I first had some foreboding realizations about the effect AI might have on my work a few months ago when I went looking for one of my pieces for CrimeReads, so I could post a link to it, and realized that Google AI had generated bullet points of my articles. Why would someone need to click through to CrimeReads when they could just read the AI interpretation of what the site’s writers had written?

I was aware that some writers were saying they believed entire books of theirs had been used for AI training.

I was concerned about that because I know a lot of writers. I thought no one would possibly pirate and upload my little true crime books. Who would need that?

Then, on March 20, the Atlantic published a story about the 2-million-plus books, articles and scientific papers that have been added to Library Genesis, or LibGen, which is what Wikipedia calls a “shadow library” of file-shared work, including work that is not available digitally.

One of my writer friends said a couple of her books were there. Another had 15 of her 19 books pirated on LibGen.

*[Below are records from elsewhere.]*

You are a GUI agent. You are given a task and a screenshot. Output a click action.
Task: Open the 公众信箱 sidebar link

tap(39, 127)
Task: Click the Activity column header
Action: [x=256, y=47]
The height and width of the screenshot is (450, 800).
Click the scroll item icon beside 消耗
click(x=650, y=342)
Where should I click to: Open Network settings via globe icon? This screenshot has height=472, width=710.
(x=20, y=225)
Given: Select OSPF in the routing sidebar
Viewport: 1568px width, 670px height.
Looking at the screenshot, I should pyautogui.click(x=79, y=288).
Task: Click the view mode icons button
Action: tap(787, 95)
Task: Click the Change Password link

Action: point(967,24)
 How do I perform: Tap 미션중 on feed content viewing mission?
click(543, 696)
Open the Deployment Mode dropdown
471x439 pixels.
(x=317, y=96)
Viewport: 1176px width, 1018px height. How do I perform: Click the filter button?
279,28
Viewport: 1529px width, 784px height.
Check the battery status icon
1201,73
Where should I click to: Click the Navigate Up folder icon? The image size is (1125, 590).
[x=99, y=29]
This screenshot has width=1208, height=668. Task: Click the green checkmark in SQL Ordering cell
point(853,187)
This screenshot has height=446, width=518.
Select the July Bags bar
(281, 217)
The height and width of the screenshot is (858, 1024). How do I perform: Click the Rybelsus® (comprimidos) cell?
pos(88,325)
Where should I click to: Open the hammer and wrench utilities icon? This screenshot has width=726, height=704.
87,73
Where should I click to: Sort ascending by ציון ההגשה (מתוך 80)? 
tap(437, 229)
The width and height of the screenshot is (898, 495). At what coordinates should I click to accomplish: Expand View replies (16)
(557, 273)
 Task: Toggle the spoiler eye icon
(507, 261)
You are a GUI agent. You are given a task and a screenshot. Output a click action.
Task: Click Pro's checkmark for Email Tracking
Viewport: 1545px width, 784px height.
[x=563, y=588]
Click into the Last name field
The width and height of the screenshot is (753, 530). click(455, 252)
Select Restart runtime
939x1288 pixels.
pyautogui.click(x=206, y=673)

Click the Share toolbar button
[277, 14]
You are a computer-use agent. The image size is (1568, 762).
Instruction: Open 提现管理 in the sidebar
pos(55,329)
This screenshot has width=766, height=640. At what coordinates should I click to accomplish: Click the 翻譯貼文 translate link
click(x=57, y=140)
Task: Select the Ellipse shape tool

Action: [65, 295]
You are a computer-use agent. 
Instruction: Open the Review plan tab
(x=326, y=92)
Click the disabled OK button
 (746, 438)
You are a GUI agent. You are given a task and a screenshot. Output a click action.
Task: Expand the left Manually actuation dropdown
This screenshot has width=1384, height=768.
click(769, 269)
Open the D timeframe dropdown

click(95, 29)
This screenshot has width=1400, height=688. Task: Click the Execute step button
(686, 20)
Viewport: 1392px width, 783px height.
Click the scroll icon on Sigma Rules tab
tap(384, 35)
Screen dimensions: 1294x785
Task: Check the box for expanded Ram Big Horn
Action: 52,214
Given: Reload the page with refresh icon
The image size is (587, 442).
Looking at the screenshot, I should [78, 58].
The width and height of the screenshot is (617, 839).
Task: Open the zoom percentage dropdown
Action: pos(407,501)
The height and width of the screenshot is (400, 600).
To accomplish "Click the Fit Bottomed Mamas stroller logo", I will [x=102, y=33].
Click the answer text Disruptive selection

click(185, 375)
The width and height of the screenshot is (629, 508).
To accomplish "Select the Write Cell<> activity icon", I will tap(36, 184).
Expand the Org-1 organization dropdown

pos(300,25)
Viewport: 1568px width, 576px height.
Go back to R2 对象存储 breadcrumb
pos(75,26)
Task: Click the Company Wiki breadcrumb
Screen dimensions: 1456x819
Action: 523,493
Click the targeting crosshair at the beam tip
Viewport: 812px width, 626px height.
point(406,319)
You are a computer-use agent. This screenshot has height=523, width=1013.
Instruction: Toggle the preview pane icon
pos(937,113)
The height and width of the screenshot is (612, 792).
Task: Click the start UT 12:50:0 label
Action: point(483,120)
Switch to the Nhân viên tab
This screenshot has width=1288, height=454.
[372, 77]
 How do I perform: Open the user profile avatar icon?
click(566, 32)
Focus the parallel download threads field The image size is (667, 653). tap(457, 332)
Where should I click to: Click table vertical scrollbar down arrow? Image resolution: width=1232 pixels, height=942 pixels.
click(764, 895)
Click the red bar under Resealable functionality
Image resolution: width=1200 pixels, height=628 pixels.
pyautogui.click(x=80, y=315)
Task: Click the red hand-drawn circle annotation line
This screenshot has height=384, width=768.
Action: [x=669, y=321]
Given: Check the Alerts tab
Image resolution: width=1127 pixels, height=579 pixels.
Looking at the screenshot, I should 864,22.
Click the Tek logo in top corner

The Atlantic offered a real public service that allowed readers to search to see if their work, or the work of someone they know, was uploaded to LibGen for AI training.

Here’s a screen shot of my search results using the link in the Atlantic.

I found two of the four true crime books I co-wrote with Douglas Walker on there, using the Atlantic’s search engine.

I later found what purports to be LibGen’s own search portal and could not find these two books. Had they been taken down in the meantime? Was there some mistake? It seems hard to imagine that the Atlantic got that wrong. Based on that article, I saw dozens of writers, some of whom I know, posted that they had also found their books on the site.

It’s unclear what to think about what’s there and what’s not, but there’s no question that pirated work hurts writers and publishers who might not be able to sell copies of books if people can get them for free. Since shit flows downhill, that trickles down to harm for writers, that’s for sure.

We’re all still figuring this out. It’s been pretty clear for a while that AI-generated art and writing is bad for the planet – servers use a lot of water to cool to create AI – and bad for writers. I suspect it’s also bad for consumers, but then I was never one to snap up pirated books and art and have been pretty skeptical of that inclination.

Brave new world, hell. This seems like a very cowardly ploy.